## 练习说明
将下文关于肝癌辐射抵抗的文字中，从“辐射抵抗介导的局部复发是肝癌”起，一直到“新的思考角度和临床转化方向。”为止的部分逐字照录。

## 阅读材料
基质金属蛋白酶-2对肝癌辐射抵抗的作用及其上游调控机制研究

Radioresistance-mediated local recurrence is the leading cause of treatment failure for patients with HCC after radiotherapy, which has also been a research focus in the field of radiation oncology. Our previous studies indicated that miR-20a could induce radioresistance in HCC cells, and there are putative miR-20a response elements within the 3'UTR of MMP-2 inhibitor TIMP-2 mRNA. Recently, our further findings revealed that MMP-2 levels could be dramatically elevated in established radioresistant HCC cells. Moreover, HCC patients with local recurrence inside the radiation field showed significantly higher MMP-2 expression in their serum and urine samples before radiotherapy as compared to the patients without local recurrence. Thus, we hypothesized that there might be an important correlation between MMP-2 up-regulation and the radioresistant characteristics of HCC; meanwhile, miR-20a might be a potential upstream regulator of MMP-2. In this study, we plan to explore the role of MMP-2 in the induction of HCC radioresistance and its upstream regulatory mechanisms via lentivirus system, reporter gene assay, irradiation of xenotransplantation tumors and detection of MMP-2 in clinical samples, aiming to provide theoretical and experimental bases for uncovering a novel biomarker to predict radiotherapeutic outcome and a new therapeutic target to increase radiosensitivity of HCC patients.

辐射抵抗介导的局部复发是肝癌患者放疗失败的关键因素，也是放射肿瘤学领域的研究热点。我们的前期工作表明，miR-20a能够诱导肝癌细胞产生辐射抵抗，且MMP-2抑制因子TIMP-2 3'UTR存在miR-20a应答元件。近期我们又发现，在肝癌辐射抵抗细胞系中存在MMP-2显著上调；放疗后原位复发的肝癌患者血清与尿液中也呈现MMP-2显著升高。由此我们提出，MMP-2上调与肝癌辐射抵抗可能存在重要关联并受miR-20a间接调控。本项目拟通过慢病毒系统、报告基因系统、动物异位移植瘤照射、临床样本追踪检测等方法，对MMP-2在肝癌中与细胞周期阻滞、辐射抵抗特性的相关性，以及与miR-20a在转录后水平的相互作用进行系统研究，旨在探索MMP-2对肝癌辐射抵抗的作用及其上游调控机制，以期为发现新的预测肝癌放疗疗效的生物标志物及增强肝癌辐射敏感性的治疗靶点提供理论依据和实验基础。

辐射抵抗是导致肝癌患者放疗失败的关键原因。目前已明确，多重促存活信号通路的激活是产生辐射抵抗的核心因素，但其调控的上下游分子机制尚不明确。我们的前期工作表明，肝癌辐射抵抗细胞存在Wnt通路显著激活合并CEMIP基因过度表达，且与肝癌患者的不良预后显著相关。通过本项目我们证实，MMPs家族成员MMP-14可以解除E-cadherin和β-catenin在细胞膜表面的结合状态，促进β-catenin入核，进而上调CEMIP的表达水平，最终介导肝癌细胞辐射抵抗。本项目通过体内外实验及大数据分析，揭示了CEMIP作为肝癌辐射抵抗基因的全新角色，阐明了MMP-14通过β-catenin介导CEMIP相关肝癌辐射抵抗的全新分子机制，为探索新型肝癌放疗增敏剂的精准治疗靶点提供了新的思考角度和临床转化方向。

## 所给数据

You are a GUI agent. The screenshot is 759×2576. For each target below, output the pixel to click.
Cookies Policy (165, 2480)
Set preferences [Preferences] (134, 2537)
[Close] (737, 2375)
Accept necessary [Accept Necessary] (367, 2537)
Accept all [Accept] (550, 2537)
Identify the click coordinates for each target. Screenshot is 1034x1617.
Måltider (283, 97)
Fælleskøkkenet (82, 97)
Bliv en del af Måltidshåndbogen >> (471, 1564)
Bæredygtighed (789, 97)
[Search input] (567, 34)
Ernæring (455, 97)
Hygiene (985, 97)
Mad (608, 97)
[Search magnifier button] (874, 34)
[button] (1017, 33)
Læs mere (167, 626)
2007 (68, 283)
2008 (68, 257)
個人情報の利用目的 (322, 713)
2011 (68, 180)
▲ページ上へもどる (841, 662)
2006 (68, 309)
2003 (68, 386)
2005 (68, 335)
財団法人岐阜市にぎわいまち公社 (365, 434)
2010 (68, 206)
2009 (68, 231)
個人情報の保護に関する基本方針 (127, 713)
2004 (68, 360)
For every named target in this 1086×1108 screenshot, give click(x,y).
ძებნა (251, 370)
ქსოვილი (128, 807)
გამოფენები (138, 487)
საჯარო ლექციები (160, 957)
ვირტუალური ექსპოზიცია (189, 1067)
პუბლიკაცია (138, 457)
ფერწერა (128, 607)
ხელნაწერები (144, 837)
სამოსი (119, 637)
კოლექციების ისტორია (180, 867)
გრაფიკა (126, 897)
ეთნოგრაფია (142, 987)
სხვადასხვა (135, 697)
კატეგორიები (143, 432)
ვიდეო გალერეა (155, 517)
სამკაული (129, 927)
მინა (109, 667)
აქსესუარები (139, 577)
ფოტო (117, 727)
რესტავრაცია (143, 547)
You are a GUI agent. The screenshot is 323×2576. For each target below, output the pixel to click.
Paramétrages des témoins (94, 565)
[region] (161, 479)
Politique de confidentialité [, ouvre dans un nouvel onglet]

## 练习答复
辐射抵抗介导的局部复发是肝癌患者放疗失败的关键因素，也是放射肿瘤学领域的研究热点。我们的前期工作表明，miR-20a能够诱导肝癌细胞产生辐射抵抗，且MMP-2抑制因子TIMP-2 3'UTR存在miR-20a应答元件。近期我们又发现，在肝癌辐射抵抗细胞系中存在MMP-2显著上调；放疗后原位复发的肝癌患者血清与尿液中也呈现MMP-2显著升高。由此我们提出，MMP-2上调与肝癌辐射抵抗可能存在重要关联并受miR-20a间接调控。本项目拟通过慢病毒系统、报告基因系统、动物异位移植瘤照射、临床样本追踪检测等方法，对MMP-2在肝癌中与细胞周期阻滞、辐射抵抗特性的相关性，以及与miR-20a在转录后水平的相互作用进行系统研究，旨在探索MMP-2对肝癌辐射抵抗的作用及其上游调控机制，以期为发现新的预测肝癌放疗疗效的生物标志物及增强肝癌辐射敏感性的治疗靶点提供理论依据和实验基础。

辐射抵抗是导致肝癌患者放疗失败的关键原因。目前已明确，多重促存活信号通路的激活是产生辐射抵抗的核心因素，但其调控的上下游分子机制尚不明确。我们的前期工作表明，肝癌辐射抵抗细胞存在Wnt通路显著激活合并CEMIP基因过度表达，且与肝癌患者的不良预后显著相关。通过本项目我们证实，MMPs家族成员MMP-14可以解除E-cadherin和β-catenin在细胞膜表面的结合状态，促进β-catenin入核，进而上调CEMIP的表达水平，最终介导肝癌细胞辐射抵抗。本项目通过体内外实验及大数据分析，揭示了CEMIP作为肝癌辐射抵抗基因的全新角色，阐明了MMP-14通过β-catenin介导CEMIP相关肝癌辐射抵抗的全新分子机制，为探索新型肝癌放疗增敏剂的精准治疗靶点提供了新的思考角度和临床转化方向。